Please go line by line through the material and copy each one containing the word "Task".

- Opening Delimiter -

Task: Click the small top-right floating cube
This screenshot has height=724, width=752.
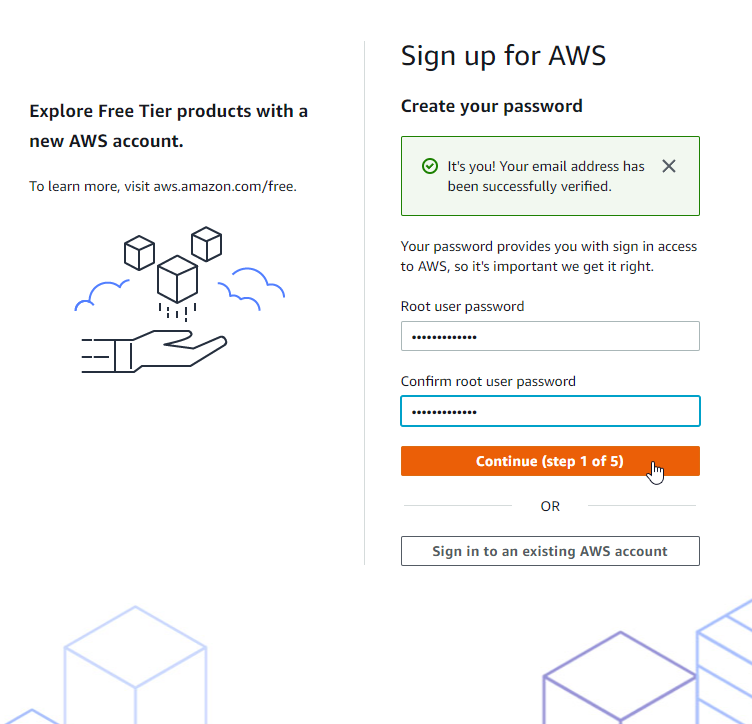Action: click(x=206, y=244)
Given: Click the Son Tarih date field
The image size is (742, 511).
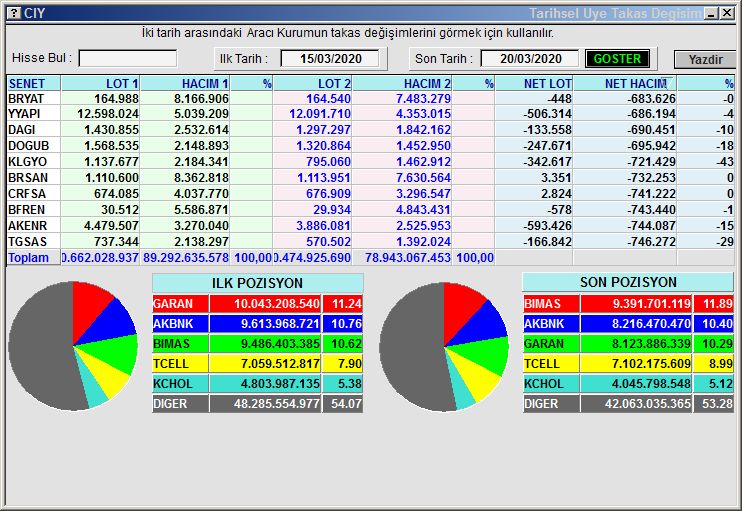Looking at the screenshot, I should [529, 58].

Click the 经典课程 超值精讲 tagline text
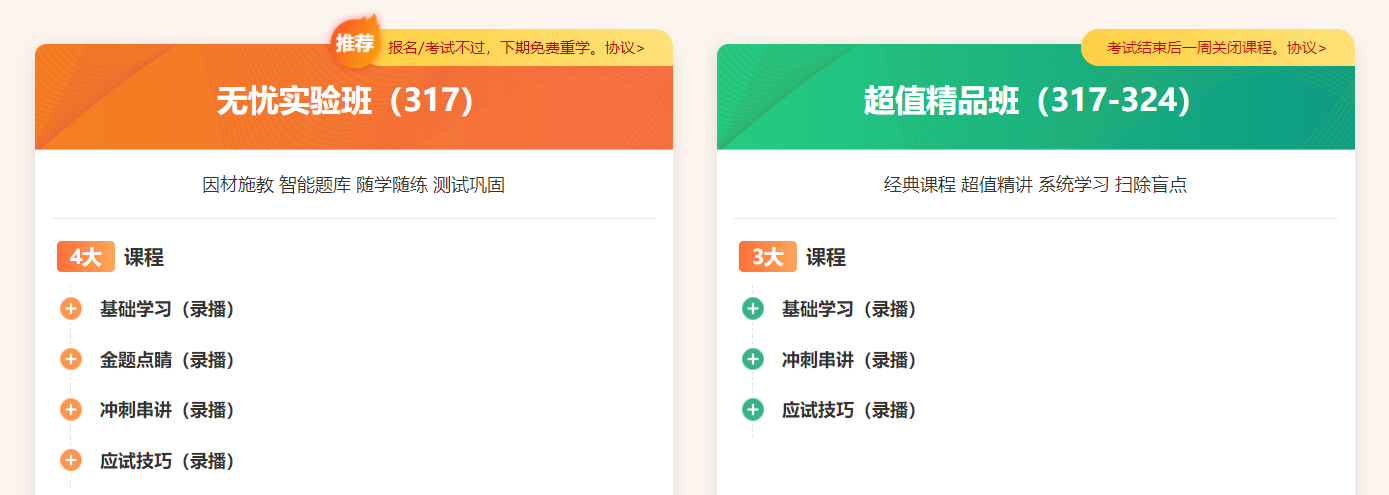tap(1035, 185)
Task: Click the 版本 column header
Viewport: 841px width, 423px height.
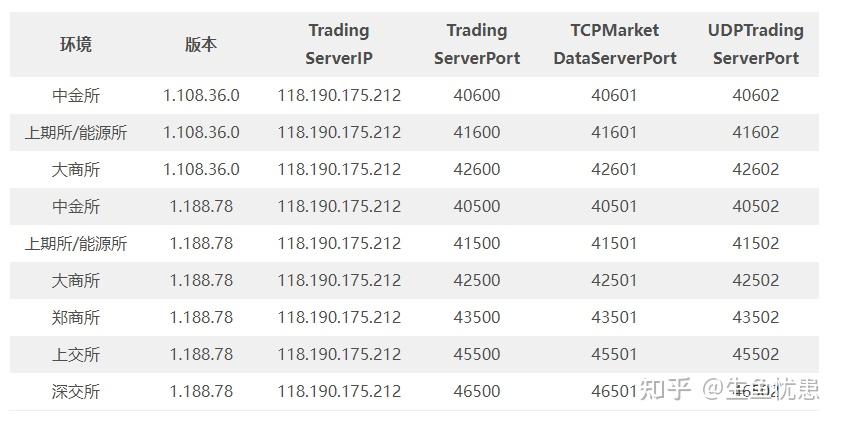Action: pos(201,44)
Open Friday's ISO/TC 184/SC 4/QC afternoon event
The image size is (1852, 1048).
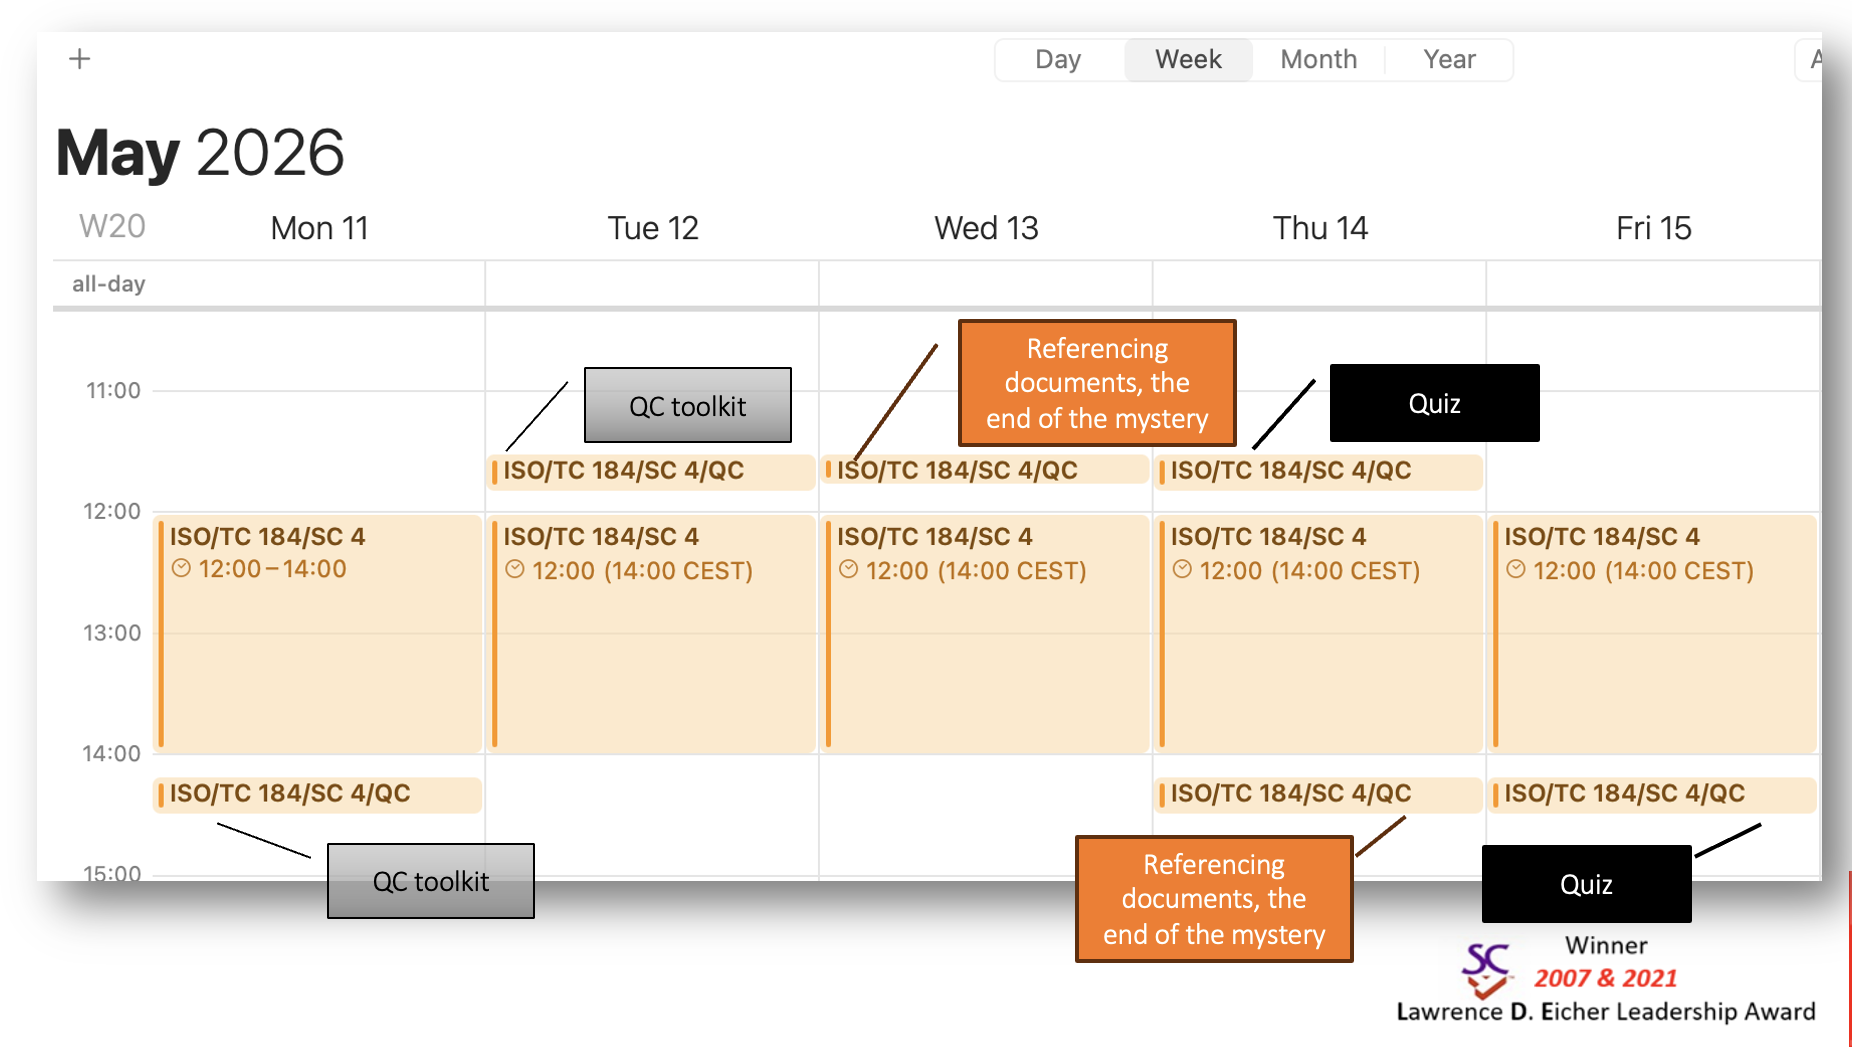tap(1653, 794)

- Closing Delimiter -

## Reply
Task: Click the small top-right floating cube
Task: Click the 版本 column header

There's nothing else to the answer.